§ AIM OF THE EXERCISE
Transcribe only the part of the listing below that begins at the line containing "Open the BestChange link" and runs to its final line, keeping both ends.
***** SUPPLIED MATERIAL *****
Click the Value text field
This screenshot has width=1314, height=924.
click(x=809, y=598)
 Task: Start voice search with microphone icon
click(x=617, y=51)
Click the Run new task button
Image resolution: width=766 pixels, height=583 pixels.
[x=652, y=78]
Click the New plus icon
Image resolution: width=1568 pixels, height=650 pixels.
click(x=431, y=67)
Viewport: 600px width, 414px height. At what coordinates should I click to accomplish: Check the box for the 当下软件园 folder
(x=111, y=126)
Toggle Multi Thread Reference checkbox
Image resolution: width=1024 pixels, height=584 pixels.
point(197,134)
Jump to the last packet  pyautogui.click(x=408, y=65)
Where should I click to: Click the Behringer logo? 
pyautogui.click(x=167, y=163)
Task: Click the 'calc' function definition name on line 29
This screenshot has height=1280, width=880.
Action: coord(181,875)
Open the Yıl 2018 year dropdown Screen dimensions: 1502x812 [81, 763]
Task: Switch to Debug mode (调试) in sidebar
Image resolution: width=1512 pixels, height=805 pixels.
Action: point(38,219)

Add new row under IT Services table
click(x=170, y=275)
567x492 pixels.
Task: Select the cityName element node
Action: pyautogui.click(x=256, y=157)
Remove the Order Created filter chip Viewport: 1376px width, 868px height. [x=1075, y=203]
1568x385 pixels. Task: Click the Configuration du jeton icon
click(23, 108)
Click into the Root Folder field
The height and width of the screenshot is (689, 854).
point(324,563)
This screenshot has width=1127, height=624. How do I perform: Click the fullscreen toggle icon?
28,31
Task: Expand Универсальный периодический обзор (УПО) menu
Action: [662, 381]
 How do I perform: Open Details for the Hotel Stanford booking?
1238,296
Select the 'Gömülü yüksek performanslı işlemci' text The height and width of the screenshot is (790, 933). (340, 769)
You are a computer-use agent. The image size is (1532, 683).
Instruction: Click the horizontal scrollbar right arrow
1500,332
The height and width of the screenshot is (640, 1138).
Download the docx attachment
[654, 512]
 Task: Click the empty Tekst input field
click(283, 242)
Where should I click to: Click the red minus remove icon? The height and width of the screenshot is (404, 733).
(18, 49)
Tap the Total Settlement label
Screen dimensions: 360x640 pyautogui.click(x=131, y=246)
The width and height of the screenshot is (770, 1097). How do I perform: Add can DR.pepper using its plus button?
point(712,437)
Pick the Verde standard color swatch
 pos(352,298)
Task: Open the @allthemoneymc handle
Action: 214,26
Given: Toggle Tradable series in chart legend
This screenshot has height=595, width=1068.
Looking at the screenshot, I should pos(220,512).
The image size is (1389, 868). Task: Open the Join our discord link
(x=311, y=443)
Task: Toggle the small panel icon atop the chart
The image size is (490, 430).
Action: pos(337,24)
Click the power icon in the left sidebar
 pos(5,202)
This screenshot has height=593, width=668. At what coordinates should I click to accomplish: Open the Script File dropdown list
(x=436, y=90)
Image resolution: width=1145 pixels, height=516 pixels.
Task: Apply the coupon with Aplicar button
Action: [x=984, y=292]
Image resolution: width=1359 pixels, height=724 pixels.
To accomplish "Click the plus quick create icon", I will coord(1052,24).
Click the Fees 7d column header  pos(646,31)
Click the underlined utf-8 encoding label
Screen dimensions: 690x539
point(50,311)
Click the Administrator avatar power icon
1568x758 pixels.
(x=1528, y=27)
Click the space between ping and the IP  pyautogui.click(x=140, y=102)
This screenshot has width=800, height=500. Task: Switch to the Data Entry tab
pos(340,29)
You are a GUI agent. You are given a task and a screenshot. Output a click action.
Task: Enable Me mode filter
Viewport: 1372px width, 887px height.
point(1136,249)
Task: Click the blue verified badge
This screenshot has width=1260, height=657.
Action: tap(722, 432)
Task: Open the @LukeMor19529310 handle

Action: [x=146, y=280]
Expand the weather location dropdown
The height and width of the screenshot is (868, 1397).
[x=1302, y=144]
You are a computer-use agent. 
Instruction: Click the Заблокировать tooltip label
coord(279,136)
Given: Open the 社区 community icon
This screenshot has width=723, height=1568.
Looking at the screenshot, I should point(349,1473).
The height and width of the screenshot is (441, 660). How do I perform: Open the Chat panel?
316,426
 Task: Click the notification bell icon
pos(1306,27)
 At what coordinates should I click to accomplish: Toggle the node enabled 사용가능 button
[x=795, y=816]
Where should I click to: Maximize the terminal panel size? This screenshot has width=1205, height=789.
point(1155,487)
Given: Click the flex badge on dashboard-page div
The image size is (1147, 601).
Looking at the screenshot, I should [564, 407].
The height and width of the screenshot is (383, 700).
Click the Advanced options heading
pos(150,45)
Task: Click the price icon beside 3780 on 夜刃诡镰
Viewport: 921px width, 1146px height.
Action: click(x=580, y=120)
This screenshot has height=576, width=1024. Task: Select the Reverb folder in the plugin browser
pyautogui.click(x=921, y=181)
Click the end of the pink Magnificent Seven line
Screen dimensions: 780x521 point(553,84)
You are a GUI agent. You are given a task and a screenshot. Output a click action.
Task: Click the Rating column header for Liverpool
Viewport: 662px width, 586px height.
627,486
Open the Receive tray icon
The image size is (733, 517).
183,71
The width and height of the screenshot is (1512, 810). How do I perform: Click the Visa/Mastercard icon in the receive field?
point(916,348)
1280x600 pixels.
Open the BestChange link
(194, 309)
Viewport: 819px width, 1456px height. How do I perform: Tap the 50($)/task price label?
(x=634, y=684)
*****
§ ANSWER SECTION
Open the BestChange link
(194, 309)
Viewport: 819px width, 1456px height. How do I perform: Tap the 50($)/task price label?
(x=634, y=684)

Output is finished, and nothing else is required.